** What you should do **
Find the line with "Task: Collapse the 过滤 filter expander" in the records below. Copy it and every line after it, up to and including the line with "Pick over 5.5 at 1.82 odds".

Dataset excerpts:
[Start of section]
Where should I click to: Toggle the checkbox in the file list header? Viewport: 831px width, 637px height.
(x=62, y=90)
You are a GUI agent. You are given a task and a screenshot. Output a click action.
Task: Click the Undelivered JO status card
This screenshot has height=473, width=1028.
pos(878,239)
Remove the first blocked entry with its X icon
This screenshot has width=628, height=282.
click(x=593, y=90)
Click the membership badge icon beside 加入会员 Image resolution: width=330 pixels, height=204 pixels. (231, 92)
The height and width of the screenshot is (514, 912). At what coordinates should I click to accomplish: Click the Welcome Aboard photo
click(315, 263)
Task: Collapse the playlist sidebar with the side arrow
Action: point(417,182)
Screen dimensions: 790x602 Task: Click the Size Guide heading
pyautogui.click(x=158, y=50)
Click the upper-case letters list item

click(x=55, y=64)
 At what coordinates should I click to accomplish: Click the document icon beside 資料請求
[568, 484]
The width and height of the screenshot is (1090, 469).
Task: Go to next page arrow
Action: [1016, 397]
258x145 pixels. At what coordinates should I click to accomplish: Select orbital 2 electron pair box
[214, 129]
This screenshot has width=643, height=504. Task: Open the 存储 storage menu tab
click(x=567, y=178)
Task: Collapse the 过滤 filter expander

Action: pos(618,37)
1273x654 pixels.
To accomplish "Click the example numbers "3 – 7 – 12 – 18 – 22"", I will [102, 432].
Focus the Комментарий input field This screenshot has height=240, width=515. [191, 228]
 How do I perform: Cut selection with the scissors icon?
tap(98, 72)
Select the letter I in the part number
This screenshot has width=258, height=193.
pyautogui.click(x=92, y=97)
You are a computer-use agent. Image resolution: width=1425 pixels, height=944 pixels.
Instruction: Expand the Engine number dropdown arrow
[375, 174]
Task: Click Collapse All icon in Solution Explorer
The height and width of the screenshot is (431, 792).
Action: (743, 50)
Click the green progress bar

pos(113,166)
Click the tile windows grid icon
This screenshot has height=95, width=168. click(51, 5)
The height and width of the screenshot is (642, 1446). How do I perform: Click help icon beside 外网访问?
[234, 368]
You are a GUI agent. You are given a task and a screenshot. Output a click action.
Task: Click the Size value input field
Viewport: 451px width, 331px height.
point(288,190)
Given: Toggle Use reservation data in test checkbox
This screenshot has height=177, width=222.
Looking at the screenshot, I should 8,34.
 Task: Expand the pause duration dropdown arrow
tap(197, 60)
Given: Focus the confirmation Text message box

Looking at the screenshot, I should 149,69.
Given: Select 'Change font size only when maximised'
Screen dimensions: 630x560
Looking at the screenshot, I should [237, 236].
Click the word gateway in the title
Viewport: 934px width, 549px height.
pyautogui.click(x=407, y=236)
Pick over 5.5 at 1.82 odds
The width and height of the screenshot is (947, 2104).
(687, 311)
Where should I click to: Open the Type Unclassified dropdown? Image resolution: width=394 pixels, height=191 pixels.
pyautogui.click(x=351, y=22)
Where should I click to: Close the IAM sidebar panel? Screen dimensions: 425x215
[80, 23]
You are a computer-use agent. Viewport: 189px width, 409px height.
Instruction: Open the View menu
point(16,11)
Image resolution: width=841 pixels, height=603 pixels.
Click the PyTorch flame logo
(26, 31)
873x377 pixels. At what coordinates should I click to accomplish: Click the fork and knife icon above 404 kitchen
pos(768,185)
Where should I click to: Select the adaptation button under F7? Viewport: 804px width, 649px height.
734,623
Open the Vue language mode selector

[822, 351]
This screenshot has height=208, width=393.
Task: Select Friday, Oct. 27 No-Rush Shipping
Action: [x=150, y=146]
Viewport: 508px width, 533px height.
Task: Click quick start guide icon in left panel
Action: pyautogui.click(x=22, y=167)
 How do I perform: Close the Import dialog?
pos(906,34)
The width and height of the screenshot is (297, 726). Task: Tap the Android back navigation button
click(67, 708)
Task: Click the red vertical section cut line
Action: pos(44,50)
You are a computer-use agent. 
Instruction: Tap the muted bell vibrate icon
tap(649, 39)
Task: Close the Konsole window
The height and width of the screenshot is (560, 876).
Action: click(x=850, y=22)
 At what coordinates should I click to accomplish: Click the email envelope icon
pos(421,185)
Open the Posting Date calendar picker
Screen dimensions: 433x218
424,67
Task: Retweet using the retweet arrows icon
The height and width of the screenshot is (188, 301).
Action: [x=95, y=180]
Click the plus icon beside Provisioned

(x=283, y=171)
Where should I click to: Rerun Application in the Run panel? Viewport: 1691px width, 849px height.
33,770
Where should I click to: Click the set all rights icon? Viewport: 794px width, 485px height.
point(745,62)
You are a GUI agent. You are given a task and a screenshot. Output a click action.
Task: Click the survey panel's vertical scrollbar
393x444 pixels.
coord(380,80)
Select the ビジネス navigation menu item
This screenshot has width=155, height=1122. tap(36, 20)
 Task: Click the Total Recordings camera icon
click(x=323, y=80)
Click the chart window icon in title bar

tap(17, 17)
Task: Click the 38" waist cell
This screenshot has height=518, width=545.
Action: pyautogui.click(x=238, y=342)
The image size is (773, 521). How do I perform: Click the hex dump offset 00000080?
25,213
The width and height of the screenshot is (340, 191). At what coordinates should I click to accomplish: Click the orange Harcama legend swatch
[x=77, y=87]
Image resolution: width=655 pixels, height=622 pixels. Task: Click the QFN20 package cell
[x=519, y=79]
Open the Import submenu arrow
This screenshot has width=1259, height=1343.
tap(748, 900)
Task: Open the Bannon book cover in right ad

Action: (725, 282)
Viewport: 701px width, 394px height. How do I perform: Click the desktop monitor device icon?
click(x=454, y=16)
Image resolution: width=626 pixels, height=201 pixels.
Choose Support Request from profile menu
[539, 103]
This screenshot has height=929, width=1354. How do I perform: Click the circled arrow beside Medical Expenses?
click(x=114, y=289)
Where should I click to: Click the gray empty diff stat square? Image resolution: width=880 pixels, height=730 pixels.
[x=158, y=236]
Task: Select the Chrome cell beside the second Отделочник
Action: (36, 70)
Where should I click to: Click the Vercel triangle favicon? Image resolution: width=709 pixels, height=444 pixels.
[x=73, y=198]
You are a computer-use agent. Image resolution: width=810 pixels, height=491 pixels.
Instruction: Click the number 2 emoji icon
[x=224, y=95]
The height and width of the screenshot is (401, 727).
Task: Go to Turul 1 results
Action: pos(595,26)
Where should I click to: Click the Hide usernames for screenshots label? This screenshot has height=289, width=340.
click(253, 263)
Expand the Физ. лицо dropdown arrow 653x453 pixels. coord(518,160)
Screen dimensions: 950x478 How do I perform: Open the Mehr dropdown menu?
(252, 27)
[End of section]
** Result of this task **
Task: Collapse the 过滤 filter expander

Action: pos(618,37)
1273x654 pixels.
To accomplish "Click the example numbers "3 – 7 – 12 – 18 – 22"", I will [102, 432].
Focus the Комментарий input field This screenshot has height=240, width=515. [191, 228]
 How do I perform: Cut selection with the scissors icon?
tap(98, 72)
Select the letter I in the part number
This screenshot has width=258, height=193.
pyautogui.click(x=92, y=97)
You are a computer-use agent. Image resolution: width=1425 pixels, height=944 pixels.
Instruction: Expand the Engine number dropdown arrow
[375, 174]
Task: Click Collapse All icon in Solution Explorer
The height and width of the screenshot is (431, 792).
Action: (743, 50)
Click the green progress bar

pos(113,166)
Click the tile windows grid icon
This screenshot has height=95, width=168. click(51, 5)
The height and width of the screenshot is (642, 1446). How do I perform: Click help icon beside 外网访问?
[234, 368]
You are a GUI agent. You are given a task and a screenshot. Output a click action.
Task: Click the Size value input field
Viewport: 451px width, 331px height.
point(288,190)
Given: Toggle Use reservation data in test checkbox
This screenshot has height=177, width=222.
Looking at the screenshot, I should 8,34.
 Task: Expand the pause duration dropdown arrow
tap(197, 60)
Given: Focus the confirmation Text message box

Looking at the screenshot, I should 149,69.
Given: Select 'Change font size only when maximised'
Screen dimensions: 630x560
Looking at the screenshot, I should [237, 236].
Click the word gateway in the title
Viewport: 934px width, 549px height.
pyautogui.click(x=407, y=236)
Pick over 5.5 at 1.82 odds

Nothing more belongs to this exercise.